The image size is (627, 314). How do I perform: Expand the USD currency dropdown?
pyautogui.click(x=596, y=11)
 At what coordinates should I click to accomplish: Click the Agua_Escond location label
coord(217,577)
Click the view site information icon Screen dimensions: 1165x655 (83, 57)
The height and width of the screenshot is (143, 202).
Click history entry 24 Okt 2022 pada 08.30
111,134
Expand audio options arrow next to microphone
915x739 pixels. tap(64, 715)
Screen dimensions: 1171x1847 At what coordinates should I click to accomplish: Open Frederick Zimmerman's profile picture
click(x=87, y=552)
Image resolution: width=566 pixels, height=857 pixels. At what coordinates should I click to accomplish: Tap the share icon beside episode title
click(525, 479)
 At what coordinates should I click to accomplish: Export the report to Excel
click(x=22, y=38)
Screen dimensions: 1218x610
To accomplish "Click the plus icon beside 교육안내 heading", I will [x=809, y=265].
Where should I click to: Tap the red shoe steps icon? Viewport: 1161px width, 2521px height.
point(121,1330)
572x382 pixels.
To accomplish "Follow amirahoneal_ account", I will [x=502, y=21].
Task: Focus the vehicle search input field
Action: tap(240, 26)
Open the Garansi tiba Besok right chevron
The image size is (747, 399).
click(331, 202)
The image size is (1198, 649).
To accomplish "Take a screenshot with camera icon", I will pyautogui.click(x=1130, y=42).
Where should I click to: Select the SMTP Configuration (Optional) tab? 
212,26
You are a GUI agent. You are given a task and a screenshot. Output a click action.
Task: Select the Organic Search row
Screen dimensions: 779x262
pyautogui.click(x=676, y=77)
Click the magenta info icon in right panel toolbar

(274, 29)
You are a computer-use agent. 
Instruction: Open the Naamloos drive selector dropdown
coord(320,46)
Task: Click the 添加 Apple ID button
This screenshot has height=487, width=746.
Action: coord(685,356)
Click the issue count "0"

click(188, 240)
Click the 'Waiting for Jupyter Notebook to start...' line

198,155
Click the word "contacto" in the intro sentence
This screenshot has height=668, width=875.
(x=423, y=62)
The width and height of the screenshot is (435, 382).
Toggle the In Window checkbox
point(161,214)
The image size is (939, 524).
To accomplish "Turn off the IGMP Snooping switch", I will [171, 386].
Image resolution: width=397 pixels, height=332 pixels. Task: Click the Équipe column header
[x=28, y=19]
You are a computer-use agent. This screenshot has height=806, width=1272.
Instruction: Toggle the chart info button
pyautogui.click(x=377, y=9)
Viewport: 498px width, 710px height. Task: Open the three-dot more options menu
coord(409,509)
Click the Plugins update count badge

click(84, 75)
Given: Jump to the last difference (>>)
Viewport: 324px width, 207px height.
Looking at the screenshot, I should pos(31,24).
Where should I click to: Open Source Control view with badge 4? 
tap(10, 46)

....................

▶ _Exercise_: What number of lines in the records contain the word "computer"? Answer with that number alone.

▶ _Written response_: 2